Oleh Pangeran Benawa kemudian diperintahkan kepada para sahabatnya untuk mencari dimana asal suara yang menjawab adzannya. Namun mereka tidak menemukan apa-apa, hanya tiga buah makam dan ketiganya bernisan batu. Sayangnya dalam Babad Tanah Jawi tidak menyebut tiga makam itu milik siapa. Pangeran Benawa memeriksa ketiga makam itu secara teliti. Sedang di sebelahnya adalah sebuah pohon besar yang sudah berlubang, yang disebutnya pohon kendal. Kyai Bahu dan Kyai Wiro serta dua rekannya diperintahkan oleh Pangeran Benawa agar tinggal di hutan itu dan membuatnya menjadi tempat pemukiman. Desa itu kemudian diberi nama Desa Kendal.

**Tugas Pengerjaan**
• a. Jawab pertanyaan berikut berdasarkan teks sumber:
(i) Berapa makam yang ditemukan para sahabat Pangeran Benawa?
(ii) Pohon apa yang berada di sebelah makam tersebut?
(iii) Nama apa yang diberikan kepada desa itu?
• b. Salin bagian teks sumber yang dimulai dengan "Oleh Pangeran Benawa kemudian" dan berlanjut hingga "nama Desa Kendal.".

**Blok Data**
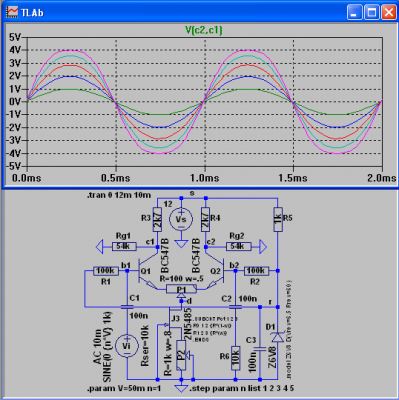The height and width of the screenshot is (400, 399).
Task: Click the 5V vertical axis label
Action: click(x=15, y=37)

**Penyelesaian Tugas**
• a.
(i) Tiga buah makam, semuanya bernisan batu.
(ii) Pohon kendal, sebuah pohon besar yang sudah berlubang.
(iii) Desa Kendal.

• b.
Oleh Pangeran Benawa kemudian diperintahkan kepada para sahabatnya untuk mencari dimana asal suara yang menjawab adzannya. Namun mereka tidak menemukan apa-apa, hanya tiga buah makam dan ketiganya bernisan batu. Sayangnya dalam Babad Tanah Jawi tidak menyebut tiga makam itu milik siapa. Pangeran Benawa memeriksa ketiga makam itu secara teliti. Sedang di sebelahnya adalah sebuah pohon besar yang sudah berlubang, yang disebutnya pohon kendal. Kyai Bahu dan Kyai Wiro serta dua rekannya diperintahkan oleh Pangeran Benawa agar tinggal di hutan itu dan membuatnya menjadi tempat pemukiman. Desa itu kemudian diberi nama Desa Kendal.